Krishna was Devaki and Vasudeva Anakadundubhi's son, and his birthday is celebrated by Hindus as Janmashtami, particularly those of the Gaudiya Vaishnavite tradition, as he is considered the supreme personality of the Godhead. Janmashtami is celebrated when Krishna is believed to have been born according to Hindu tradition, which was in Mathura at midnight on the eighth day of Bhadrapada or the 23rd day of Shraavana, which overlaps with late August and early September in the Gregorian calendar.

Krishna was born in an area of chaos. It was a time when persecution was rampant, freedoms were denied, evil was everywhere, and when there was a threat to his life by his uncle, King Kansa. Immediately following the birth of Krishna at Mathura, his father Vasudeva Anakadundubhi took him across the Yamuna river to foster parents in Gokula named Nanda and Yashoda, who were Vasudeva's brother and sister-in-law. Along with Krishna, an avatar of the serpent Shesha was also incarnated on earth as Krishna's older brother Balarama, who was the son of Rohini, Vasudeva's first wife. This legend is celebrated on Janmashtami by people keeping fasts, singing devotional songs of love for Krishna, and keeping a vigil into the night. After Krishna's midnight hour birth, forms of baby Krishna are bathed and clothed, then placed in a cradle. The devotees then break their fast by sharing food and sweets. Women draw tiny footprints outside their house doors and kitchen, walking towards their house, a symbolism for Krishna's journey into their homes.

Celebrations

Hindus celebrate Janmashtami by fasting, singing, praying together, preparing and sharing special food, night vigils, and visiting Krishna or Vishnu temples. Major Krishna temples organize recitation of Bhagavata Purana and Bhagavad Gita. Many northern Indian communities organize dance-drama events called Rasa Lila or Krishna Lila. The tradition of Rasa Lila is particularly popular in the Mathura region, in northeastern states of India such as Manipur and Assam, and in parts of Rajasthan and Gujarat. It is acted out by numerous teams of amateur artists, cheered on by their local communities, and these drama-dance plays begin a few days before each Janmashtami. People decorate their houses with flowers and light. On this day, People chant "Hare Krishna hare Krishna, Krishna- Krishna Hare Hare". The Janmashtami celebration is followed by Dahi Handi, which is celebrated the next day.

Jammu Region 
In Jammu region, Janamashtami is popularly known by the name "Thogre/Thakure da Vrat" (meaning Vrat dedicated to Thakur i.e. Shri Krishna). Observing a Phalaahari Vrat for complete one day is the major ritual in the festival. The day is marked by numerous Phalaahari Dhaams or Bhandaras in the streets of Jammu region's prominent towns. 

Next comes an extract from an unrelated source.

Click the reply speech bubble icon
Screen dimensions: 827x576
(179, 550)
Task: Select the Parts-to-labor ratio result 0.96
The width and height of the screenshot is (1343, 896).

Young boys celebrate Janamashtami by flying kites in the sky. Often Shri Krishna themed kites are flown in the sky by kids. Janamashtami marks the beginning of kite flying season in the Jammu region. While on other hand, Girls and women decorate their palms by applying Teera, dye of an indigenous plant.

Another ceremony associated with Janamashtami in Jammu region is Deyaa Parna' in which Dogras donate cereal grains in the name of their ancestors & Kuldevtas. A holy tree called Jand is worshipped by women on this day. Special Rotis called Draupads are prepared and offered to cows & deities. 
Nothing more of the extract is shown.